* [READING TEXT]:

****

Hands in Pockets

Everything About Fiction You Never Wanted to Know.

Liz Mosely: So, what exactly is it that I do as a comic character?
Greg: Well, let's see... You'll play video games, drink as much soda as you want, comment on whatever you feel like, go wherever you want, and do as you please.
Liz Mosely: Holy cow! There's absolutely no downside to this job!

Greg: Well, there is the limited hand mobility, but you'll get used to that.

Strictly speaking, any outright avoidance of the Lazy Artist to actually draw a particular thing. This is usually self-admitted and if it carries an apologetic tone, the implication is that trying to draw a difficult scene element would result making the work uglier. Extremely common with amateur artists. Can get extremely glaring with something the audience is expecting to see; hands, in particular, are often seen to be very difficult to draw. And they are. A hand is a mess of overlapping and foreshortened digits, odd wrinkles, and tendons poking out in the strangest of places - plus, while there are only so many different positions that, say, arms or ears or eyes can assume, hands can be found in an almost infinite variety of poses holding an infinite number of things. And considering people tend to naturally focus on hands, one minor mistake can ruin an entire picture. There are entire sections in art libraries and entire university courses devoted only to hands.

Do not confuse with playing pocket billiards.

Examples of Hands in Pockets include:

Anime and Manga

  • Kubo Tite's apparent aversion to backgrounds, especially when you compare later chapters to the first ones, has become somewhat memetic.

Kubo Tite: Backgrounds can tell you where a character is, but I don't think it's that important. I don't want to draw a background if the focus is on the character.

  • A much more minor example: Ken Akamatsu has stated that the reason that Chachamaru is in her loli form for a good chunk of Negima's magic world arc is because it's easier to draw than her adult form.
  • Similarly, in Wish angels and demons shrunk to chibi forms during the night or day respectively, or when sprinkled with a certain potion was at least in part a work-saving measure for the chief artist.
  • Odd example: Pokémon has no qualms about drawing characters' hands filling the screen, but except for a handful of early episodes, fingernails are rarely seen.

Comic Books

  • The infamous Rob Liefeld, among other anatomical habits, keeps characters' feet obscured or off panel.
    • And when they are on the panel, they're always standing on their tip toes, sometimes always for no apparent reason. He either refuses to or can't draw feet in a normal standing position.
      • And then there was at least one occasion where the characters didn't have any feet, their legs just ended in flared stumps. Which would have been just fine if the rest wasn't in Rob's normal "I actually think this is what real people look like" style.
      • Hence, the ever infamous Worst 40 Liefieldisms.
  • Gotlib is making fun of this trope in one of his comics about cartoonists: a (fictional) comic book panel drawn by a "cheating" artist is supposed to show the exciting and terrible battle of Waterloo... but most of the panel is occupied by a big cannon and a pile of cannonballs.

Live-Action TV

  • On Wings, Casey reveals that she can only draw people as caricatures, and always draws skis on them because she can't draw feet. Video

Newspaper Comics

  • Scott Adams has admitted that he likes putting hats on Dogbert because he finds the top of Dogbert's head hard to draw. He also saves time by "drawing only the feet of dead people". He also only draws the lens-end of TV cameras because he doesn't know what they look like from behind.

****

* [MATERIAL]:
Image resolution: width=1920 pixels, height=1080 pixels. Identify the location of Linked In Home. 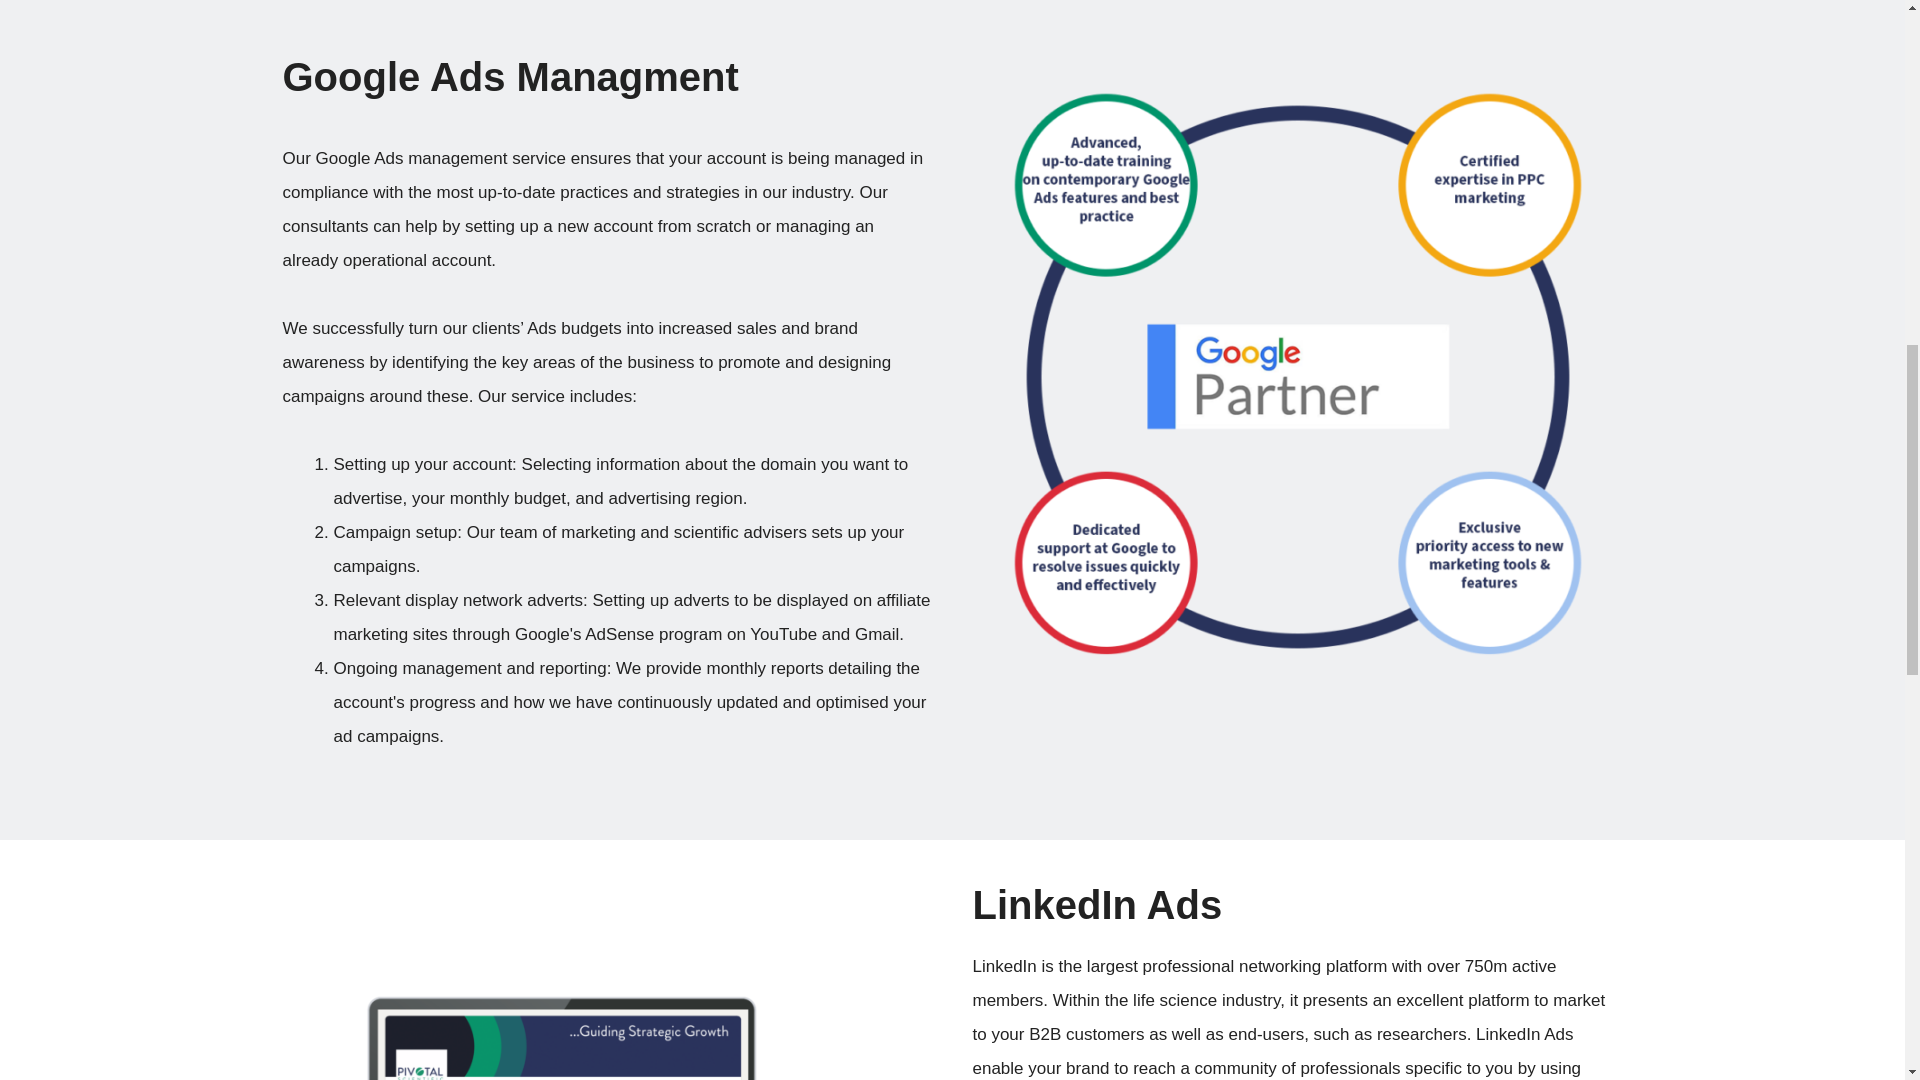
(611, 1020).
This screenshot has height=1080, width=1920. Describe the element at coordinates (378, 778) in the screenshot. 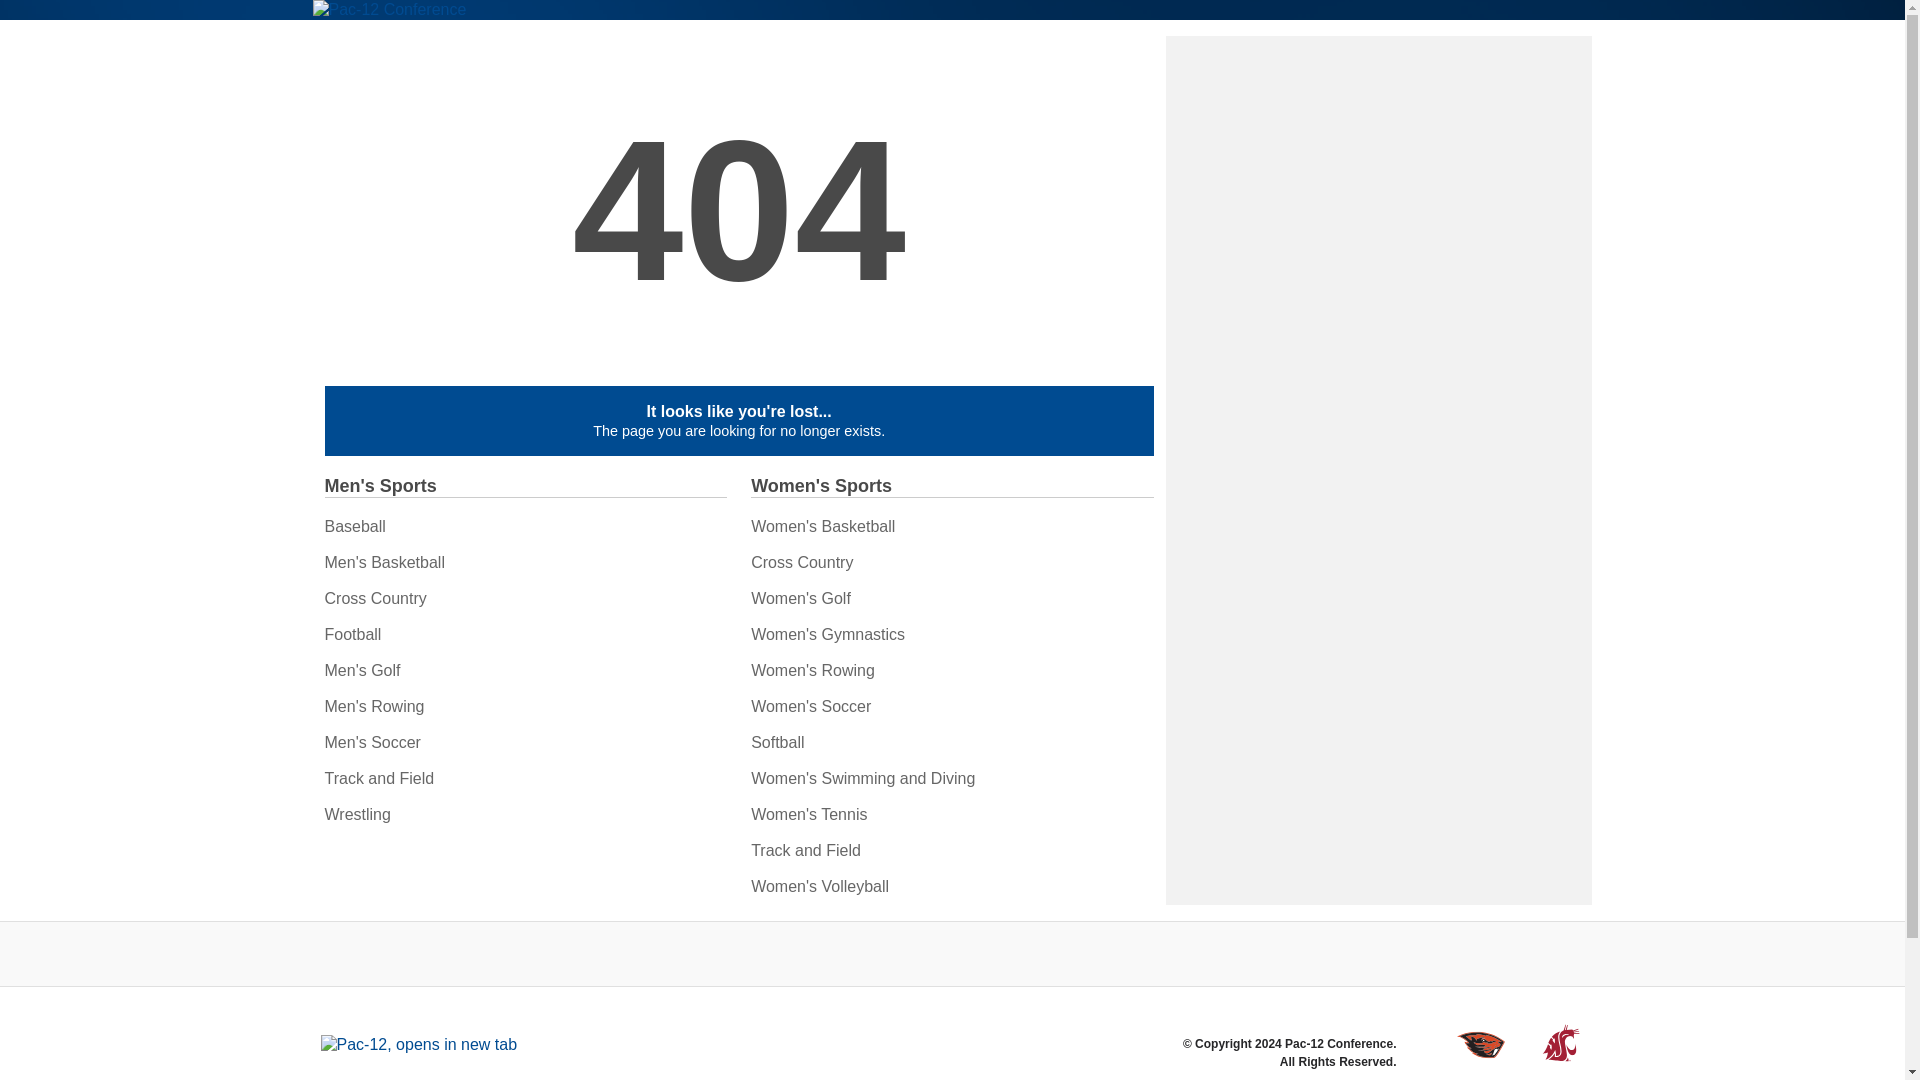

I see `Track and Field` at that location.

****

* [WHAT IS EXPECTED]: Reproduce the passage of the Hands in Pockets page above from "Anime and Manga" up to and including "become somewhat memetic.", without changing a word.

* [EXERCISE RESULT]:
Anime and Manga

  • Kubo Tite's apparent aversion to backgrounds, especially when you compare later chapters to the first ones, has become somewhat memetic.